--- Trecho para leitura ---

Para os que não foram introduzidos a este campo de estudo, precisamos dizer que a palavra estética tem a ver com as nossas concepções do que é belo. Assim como todos nós temos concepções do que é verdadeiro e do que é bom, assim também possuímos concepções sobre o que é belo. Portanto, todo ser humano tem um senso estético, quer tenha refletido ou não sobre esse senso.

Podemos dizer que neste sentido mais amplo todo ser humano é um esteta, pois reage de alguma maneira à beleza, projeta sua idéia de beleza em situações concretas, tem suas emoções e sentimentos despertados pela beleza; enfim, a sua vida e criatividade expressam inevitavelmente suas noções estéticas. Isso se vê em todo o tempo: desde atitudes triviais (como, por exemplo, escolher uma roupa para vestir) àquelas de maiores impactos em nossa vida diária (como a planta e o projeto da casa em que moramos). Atinge também aquelas decisões mais cruciais da vida (como, por exemplo, a escolha de nosso cônjuge). Talvez você replique dizendo que, em algumas dessas escolhas, nos orientamos mais por critérios práticos, pragmáticos, utilitários ou por valores morais e espirituais. Você está certo, até certo ponto. Entretanto, precisamos dizer que, se de alguma maneira você toma uma decisão que prioriza, por exemplo, o moralmente bom em lugar do corporalmente belo, você está, em tal decisão, expressando necessariamente um valor estético.

Isso logo nos diz que a Estética é uma área da Filosofia em que as reflexões sobre o belo e a beleza acontecem. Alguns filósofos separam uma seção da sua obra para tratar desse tópico, decididamente; outros, não o fazem. Porém, mesmo nesse último caso, quase sempre é possível estudar a estética daquele pensador de forma dispersa no conjunto de sua obra.

Avançando um pouco mais, podemos dizer que os ensinos de Jesus Cristo, assim como todo o ensino e literatura bíblica, expressam uma estética. Quando se diz no livro de Provérbios: “Enganosa é a graça, e vã, a formosura, mas a mulher que teme ao Senhor, essa será louvada”; ou quando o sábio recomenda ao seu filho não cobiçar no coração “a formosura da mulher vil”, temos nessas declarações um valor estético refletido claramente. O mesmo acontece quando o salmista nos exorta a adorar o Senhor “na beleza da sua santidade” ou quando diz que pediu ao Senhor: “Que eu possa morar na Casa do Senhor todos os dias da minha vida, para contemplar a beleza do Senhor”; ou quando o profeta Isaías, antecipando o estado de humilhação de Cristo, diz: “Olhamolo, mas nenhuma beleza havia que nos agradasse”. Creio que todos os que se lembram do relato da criação, no livro de Gênesis, podem recordar que, ao final de sua obra de criação, “viu Deus tudo quanto fizera, e eis que era muito bom”. Uma consulta ao adjetivo no original hebraico nos informa que, nesse versículo, a idéia de bom expressa (ou no mínimo inclui) uma idéia estética. Cada pormenor dessa obra de Deus foi declarado como “bom”, e o conjunto todo, como “muito bom”. Em seu comentário desse versículo, João Calvino diz que “podemos saber que na simetria das obras de Deus há suprema perfeição, à qual nada pode ser adicionado”. O salmista expressa musicalmente o seu encanto pela criação de Deus quando exclama: “Que variedade, Senhor, nas tuas obras! Todas com sabedoria as fizeste”.

--- Material fornecido ---

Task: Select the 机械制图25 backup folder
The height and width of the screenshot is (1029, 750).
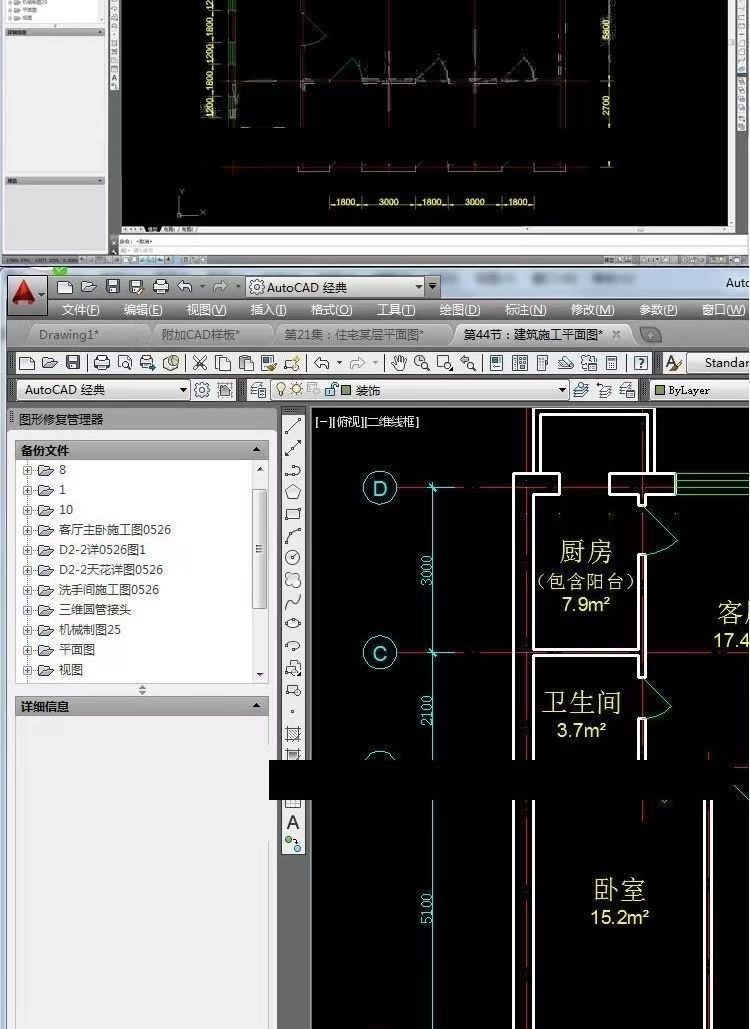Action: [x=89, y=630]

---

→ **Tarefas**
1) Reescreva o trecho do texto sobre estética que abre com as palavras "Isso logo nos" e fecha com "de sua obra.", substituindo "pensador" por "autor".
2) Dê continuidade ao texto sobre estética a partir da última frase apresentada.

→ **Respostas dos exercícios**
1)
Isso logo nos diz que a Estética é uma área da Filosofia em que as reflexões sobre o belo e a beleza acontecem. Alguns filósofos separam uma seção da sua obra para tratar desse tópico, decididamente; outros, não o fazem. Porém, mesmo nesse último caso, quase sempre é possível estudar a estética daquele autor de forma dispersa no conjunto de sua obra.

2)
A Estética analisa o complexo das sensações e dos sentimentos, investiga sua integração nas atividades físicas e mentais do homem, debruçando-se sobre as produções (artísticas ou não) da sensibilidade, a fim de determinar suas relações com o conhecimento, a razão e a ética. O estudo da estética tem sido particularmente importante quando se considera as artes, pois a disciplina é a base teórica da crítica da arte. As artes refletem as noções ou valores estéticos de seus criadores.

Na arquitetura, pintura, cinema, música, enfim, nas artes em geral, vê-se uma busca pela retratação da beleza, ou uma renúncia formal dela, ou um posicionamento do artista em relação a um modelo estético vigente.

Nesse sentido, a obra de arte nunca é neutra, esteja ou não o artista consciente desse fato. A história da arte, seccionada em períodos, revela que em determinada época ou geração um modelo de estética prevaleceu.

A noção clássica de estética, como se viu na educação grega, girava em torno da kalokagathia, isto é, da idéia de uma convergência do valor estético com os valores éticos (utilidade social e política) da comunidade.

Portanto, a estética clássica, como se vê em filósofos como Platão, por exemplo, associa espontaneamente o belo e o bem. Disso deriva-se o termo grego kalokagathia.

Esse conceito origina-se da expressão kalos kai agathós, que significa, literalmente, belo e bom ou belo e virtuoso. Portanto, o esteta clássico compreende um vínculo natural entre o belo e o bom e, porque não dizer, também, o verdadeiro. Para ser bom e belo, é preciso ser verdadeiro; e as buscas desses ideais estariam interrelacionadas.

Com o advento do cristianismo (e, para o nosso foco aqui, particularmente em sua introdução no Ocidente), a beleza é associada à idéia de revelação e à perfeição de um Deus Criador ou de uma ordem cósmica preestabelecida. Pela época da queda de Roma, Agostinho podia orar: “Eu te invoco, Deus Verdade, em quem, por quem e mediante quem é verdadeiro tudo que é verdadeiro.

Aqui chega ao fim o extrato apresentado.